Posted by: Megan | Friday, July 17, 2009 at 01:53 PM
This is honestly the first time I've ever heard of someone who didn't like Pillars of the Earth! I'm shocked!
Sorry about the sunburn. I'm totally jealous of the bikini! I wore one last summer for a glorious two months while I was skinny... then I got pregnant again and I'm definitely too flabby this summer.
Posted by: Kristin | Friday, July 17, 2009 at 01:55 PM
Wow, that sunburn is pretty epic. Not quite as bad as the time Wes and I went out on a sailboat, and I told him to put sunscreen on his feet, but he didn't listen to me because apparently I didn't grow up in southern California and know NOTHING about the strange cosmic death rays that find feet on sailboats, and then he got a sunburn so bad his feet swelled up to hobbit proportions.
And then he had to go to a wedding the next day and the dress shoes made him want to die.
Yeah, I guess I can see what you're saying about the bloggers thing...
Posted by: Parsing Nonsense | Friday, July 17, 2009 at 02:09 PM
#1 - While that sounds weird, I am in awe of trained dogs since mine refuses to anything unless it is on his own terms.
#4 - I am just learning to stop reading a book I don't enjoy. It is good to know others have this issue.
#5 - I, too, have this dream but I've heard RVs are incredibly unreliable and require lots of fixing along the way, so now I'm rethinking the whole plan.
#6 - I've worked at home for 12 years and have the same problem. I've kind of lost my ability to interact with people in person. And then when I do, I stew about my mistakes for hours afteward!

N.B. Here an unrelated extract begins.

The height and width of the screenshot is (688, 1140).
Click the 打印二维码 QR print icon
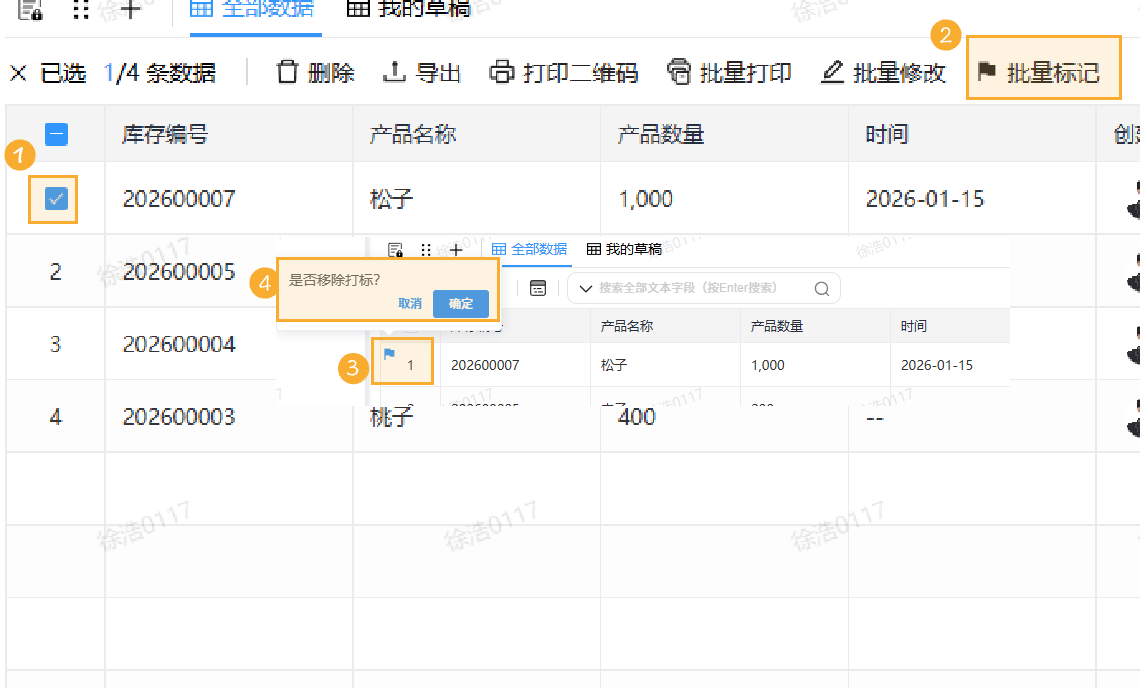501,72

Posted by: H | Friday, July 17, 2009 at 05:14 PM
Well, wait. When people FACE the water, doesn't all the soap get washed off their pouf/cloth? The pouf/cloth must be protected!
I recently STOPPED READING A BOOK when I wasn't enjoying it. But I didn't think of that idea myself: Paul suggested it after my hundredth complaint.

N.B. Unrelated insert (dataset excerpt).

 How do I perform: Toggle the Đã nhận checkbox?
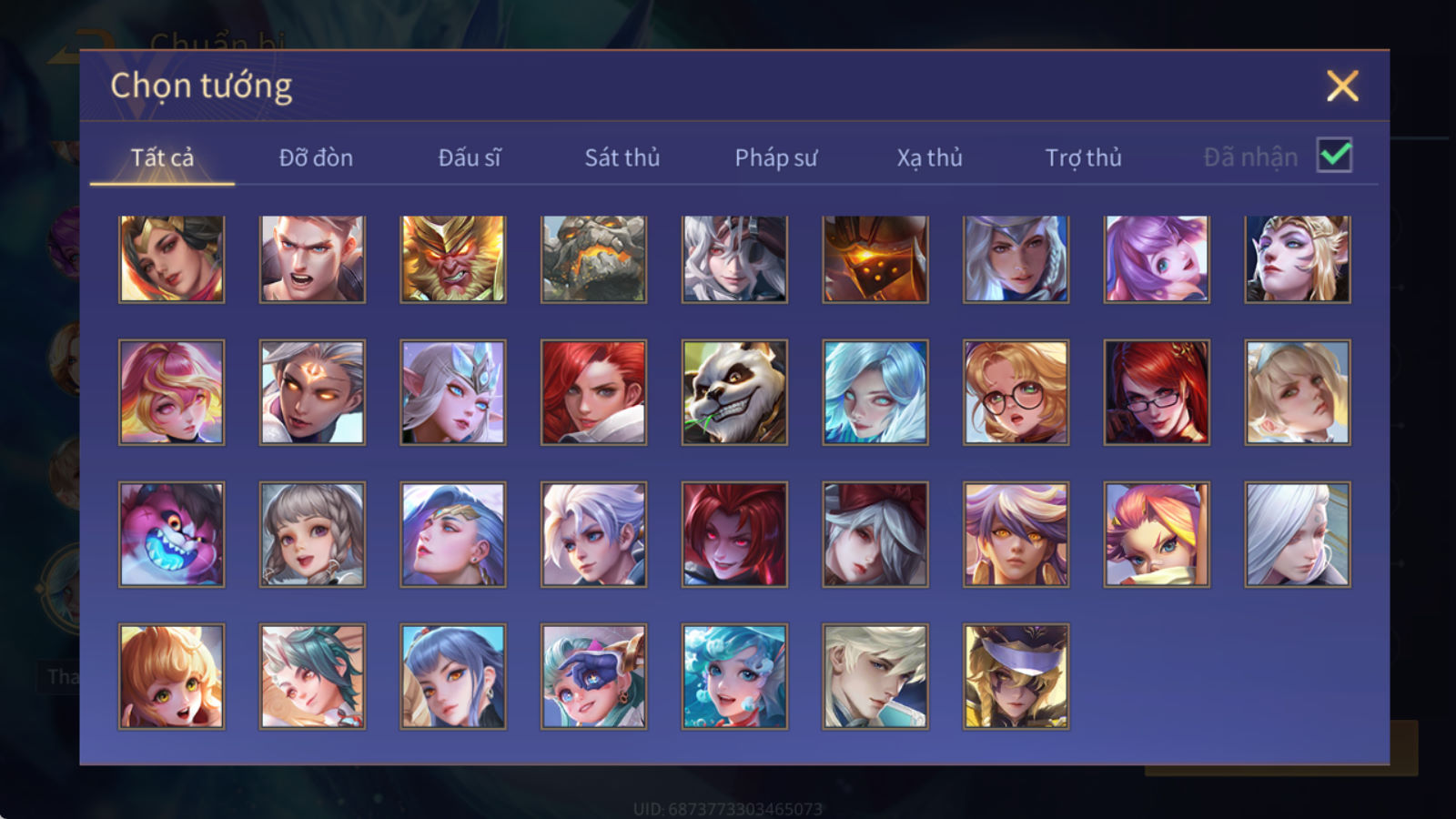point(1334,156)
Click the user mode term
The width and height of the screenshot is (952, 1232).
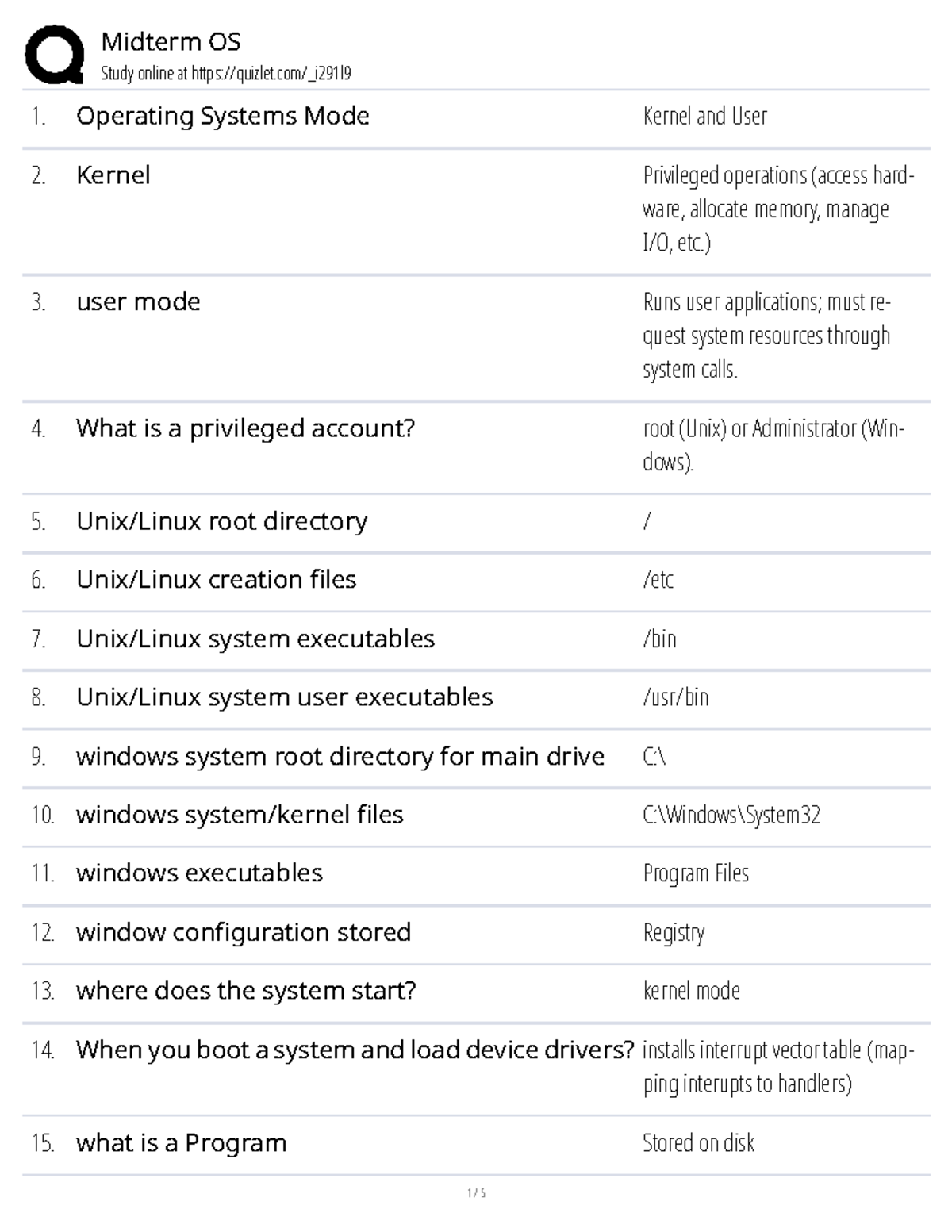pyautogui.click(x=138, y=301)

That is an ouchie sunburn.
I love the kiddie pool. There's always like one mom who's posing on a lounge chair, calf muscles flexed and hair carefully arranged behind her, but everyone else has their tummies sitting on their knees.
Posted by: Swistle | Friday, July 17, 2009 at 09:03 PM
OMG, I totally have the RV dream! And so sorry about the sunburn... agh.
Posted by: Mel | Friday, July 17, 2009 at 10:22 PM
That burn looks so painful! I hope it feels better by now.
Your story about meeting those other wonderful women made me laugh so hard I was crying - I especially love the puffy paint business!
Posted by: TUWABVB | Sunday, July 19, 2009 at 09:37 PM
I have a "vintage" phone too, and proud of it.
Posted by: bethany | Sunday, July 19, 2009 at 11:55 PM
I hate the bad or uninteresting book thing too, because I keep thinking...I am a grown adult! I can finish a book even if it's really boring! But sometimes it's so hard. I stuck with Great Expectations for school, and hated it the first 39 chapters and ended up loving it from chpater 40 to the end. Strange.
Posted by: emmysuh | Monday, July 20, 2009 at 01:14 PM
That sunburn is fierce and not in a good way, I'm sorry!
Posted by: Jacki | Monday, July 20, 2009 at 09:44 PM
We have big plans to spend a few years in a RV when our kids are in college. Because nothing says "OMG LOSER PARENTS" like those who ride around in an RV, seemingly not working and just showing up unannounced to party with our kids in college.
That sunburn is painful for me to look at, but I hope to be in a bikini by next summer after birthing this kid in September (YOU HAVE GIVEN ME HOPE!).
I also have burned my feet (someone commented about it) and they swelled to hobbit like proportions. It was THIS SUMMER while pregnant and we were at the beach and I am fairly certain there is nothing as pitiful as a seven-month pregnant lady on the beach who already has swollen feet, and then who burns them ON TOP OF THAT and can barely walk. PITIFUL. I milked it for all it was worth though.